Exercise requirements
Starting at the line with "Proudly powered by WordPress (110, 2534)" in it, reproduce each line below through the last one, exactly, and include nothing else.

==*==

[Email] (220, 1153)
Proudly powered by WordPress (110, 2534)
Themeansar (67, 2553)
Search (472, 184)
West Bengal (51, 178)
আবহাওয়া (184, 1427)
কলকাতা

==*==

Task solution
Proudly powered by WordPress (110, 2534)
Themeansar (67, 2553)
Search (472, 184)
West Bengal (51, 178)
আবহাওয়া (184, 1427)
কলকাতা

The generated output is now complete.